# [WHAT YOU WILL DO]
From the entries below, transcribe exactly the lines between the line holding "Click the 搜索 search button" and the line holding "Click the VIDEO label on the highlighted row", inclusive; skip all other lines.

# [DATA TO EXAMINE]
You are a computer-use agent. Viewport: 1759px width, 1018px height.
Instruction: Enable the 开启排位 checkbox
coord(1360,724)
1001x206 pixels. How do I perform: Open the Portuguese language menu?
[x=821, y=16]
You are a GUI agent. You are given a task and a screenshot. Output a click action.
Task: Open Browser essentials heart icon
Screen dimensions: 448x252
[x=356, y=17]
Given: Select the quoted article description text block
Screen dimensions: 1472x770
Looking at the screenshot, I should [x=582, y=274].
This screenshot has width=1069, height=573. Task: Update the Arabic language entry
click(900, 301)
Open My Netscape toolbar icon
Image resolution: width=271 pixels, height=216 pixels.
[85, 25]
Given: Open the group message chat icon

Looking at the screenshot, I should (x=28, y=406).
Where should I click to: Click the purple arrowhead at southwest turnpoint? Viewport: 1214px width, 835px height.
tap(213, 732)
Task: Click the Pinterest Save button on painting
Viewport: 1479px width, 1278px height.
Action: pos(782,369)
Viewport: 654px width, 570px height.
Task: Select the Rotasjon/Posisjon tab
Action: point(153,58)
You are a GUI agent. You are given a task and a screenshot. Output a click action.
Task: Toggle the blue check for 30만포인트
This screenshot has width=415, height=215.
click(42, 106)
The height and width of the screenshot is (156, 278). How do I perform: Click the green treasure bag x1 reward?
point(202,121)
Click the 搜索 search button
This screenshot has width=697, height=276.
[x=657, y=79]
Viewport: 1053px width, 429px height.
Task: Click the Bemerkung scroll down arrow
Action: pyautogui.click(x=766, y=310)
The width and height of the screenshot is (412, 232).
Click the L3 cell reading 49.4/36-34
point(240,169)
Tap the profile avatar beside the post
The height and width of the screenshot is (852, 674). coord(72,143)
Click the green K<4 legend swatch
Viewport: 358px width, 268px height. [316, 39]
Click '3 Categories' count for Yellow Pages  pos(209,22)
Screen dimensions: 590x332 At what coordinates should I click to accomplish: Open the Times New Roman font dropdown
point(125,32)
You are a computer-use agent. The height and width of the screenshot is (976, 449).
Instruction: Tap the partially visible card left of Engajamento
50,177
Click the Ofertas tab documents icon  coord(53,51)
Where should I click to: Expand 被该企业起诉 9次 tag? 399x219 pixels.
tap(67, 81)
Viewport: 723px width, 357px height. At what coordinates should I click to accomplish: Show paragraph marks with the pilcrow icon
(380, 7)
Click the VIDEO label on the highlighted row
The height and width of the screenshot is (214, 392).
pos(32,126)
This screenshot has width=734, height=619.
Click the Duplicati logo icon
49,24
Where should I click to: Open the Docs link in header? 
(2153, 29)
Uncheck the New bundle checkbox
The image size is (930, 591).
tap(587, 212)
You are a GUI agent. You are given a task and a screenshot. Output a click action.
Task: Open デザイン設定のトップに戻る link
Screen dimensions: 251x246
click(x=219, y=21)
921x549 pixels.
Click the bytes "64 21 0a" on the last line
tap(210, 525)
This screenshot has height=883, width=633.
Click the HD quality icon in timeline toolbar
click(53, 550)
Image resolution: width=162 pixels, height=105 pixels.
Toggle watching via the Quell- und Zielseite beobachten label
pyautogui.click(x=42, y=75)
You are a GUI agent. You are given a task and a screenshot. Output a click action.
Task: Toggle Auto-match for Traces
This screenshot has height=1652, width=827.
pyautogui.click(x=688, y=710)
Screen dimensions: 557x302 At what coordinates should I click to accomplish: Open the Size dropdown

# [RESULT OF THIS EXERCISE]
Click the 搜索 search button
This screenshot has width=697, height=276.
[x=657, y=79]
Viewport: 1053px width, 429px height.
Task: Click the Bemerkung scroll down arrow
Action: pyautogui.click(x=766, y=310)
The width and height of the screenshot is (412, 232).
Click the L3 cell reading 49.4/36-34
point(240,169)
Tap the profile avatar beside the post
The height and width of the screenshot is (852, 674). coord(72,143)
Click the green K<4 legend swatch
Viewport: 358px width, 268px height. [316, 39]
Click '3 Categories' count for Yellow Pages  pos(209,22)
Screen dimensions: 590x332 At what coordinates should I click to accomplish: Open the Times New Roman font dropdown
point(125,32)
You are a computer-use agent. The height and width of the screenshot is (976, 449).
Instruction: Tap the partially visible card left of Engajamento
50,177
Click the Ofertas tab documents icon  coord(53,51)
Where should I click to: Expand 被该企业起诉 9次 tag? 399x219 pixels.
tap(67, 81)
Viewport: 723px width, 357px height. At what coordinates should I click to accomplish: Show paragraph marks with the pilcrow icon
(380, 7)
Click the VIDEO label on the highlighted row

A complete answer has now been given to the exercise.